Он поглядел вперед себя… Еле-еле были видны только суфлерская будка, литерные ложи да пюпитры из оркестра, вся же зрительная зала представлялась черной, бездонной ямой, зияющей пастью, из которой глядела холодная, суровая тьма… Обыкновенно скромная и уютная, теперь, ночью, казалась она безгранично глубокой, пустынной, как могила, и бездушной… Комик поглядел на тьму, потом на свечку и продолжал ворчать:

— Да, старость… Как ни финти, как ни храбрись и ни ломай дурака, а уж 58 лет — тю-тю! Жизнь-то уж — мое почтение! Н-да-с, Васинька… Однако служил я на сцене 35 лет, а театр вижу ночью, кажется, только в первый раз… Курьезная материя, ей-богу… Да, в первый раз! Жутко, чёрт возьми… Егорка! — крикнул он, поднимаясь. — Егорка!

— А… а… а! — ответило эхо.

И одновременно с эхо где-то далеко, словно в самой глубине зияющей пасти, ударили к заутрене. Калхас перекрестился.

— Петрушка! — крикнул он. — Где вы, черти? Господи, что ж это я нечистого поминаю? Брось ты эти слова, брось ты пить, ведь уж стар, околевать пора! В 58 лет люди к заутрене ходят, к смерти готовятся, а ты… о господи!

— Господи помилуй, как жутко! — проворчал он. — Ведь эдак, ежели всю ночь просидеть здесь, так со страха помереть можно.

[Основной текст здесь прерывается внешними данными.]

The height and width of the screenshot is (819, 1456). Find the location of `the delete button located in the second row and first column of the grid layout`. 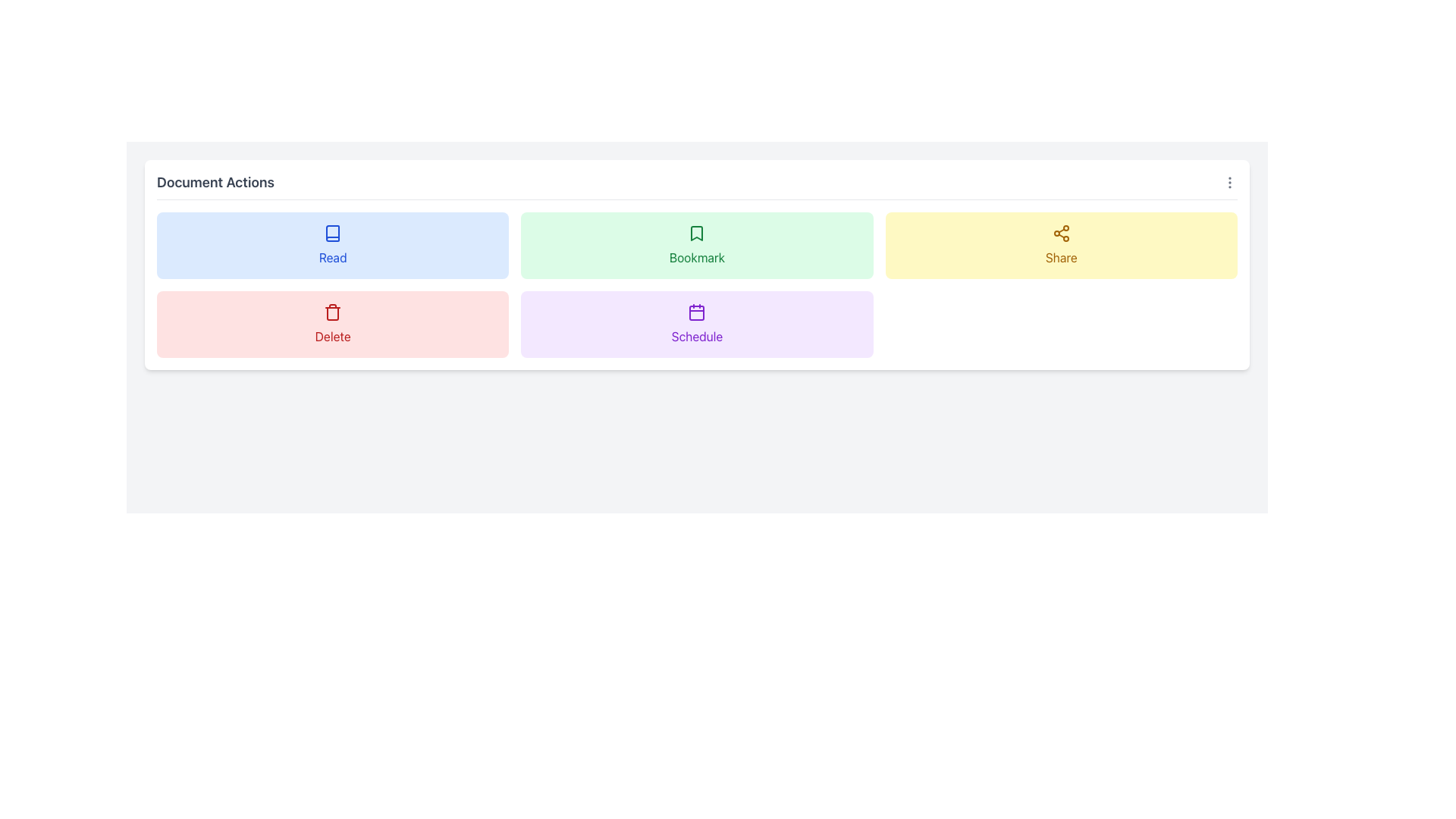

the delete button located in the second row and first column of the grid layout is located at coordinates (332, 324).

Вот где самое настоящее место духов вызывать!

При слове «духов» ему стало еще страшнее… Гуляющие ветерки и мельканье световых пятен возбуждали и подзадоривали воображение до крайней степени… Комик как-то съежился, осунулся и, нагибаясь за свечкой, в последний раз с детским страхом покосился на темную яму. Лицо его, обезображенное гримом, было тупо и почти бессмысленно. Не дотянувшись до свечи, вдруг он вскочил и уставил неподвижный взгляд на потемки. Полминуты простоял он молча, потом, охваченный необычайным ужасом, схватил себя за голову и затопал ногами…

— Кто ты? — крикнул он резким, не своим голосом. — Кто ты?

В одной из литерных лож стояла белая человеческая фигура. Когда свет падал в ее сторону, то можно было различить руки, голову и даже белую бороду.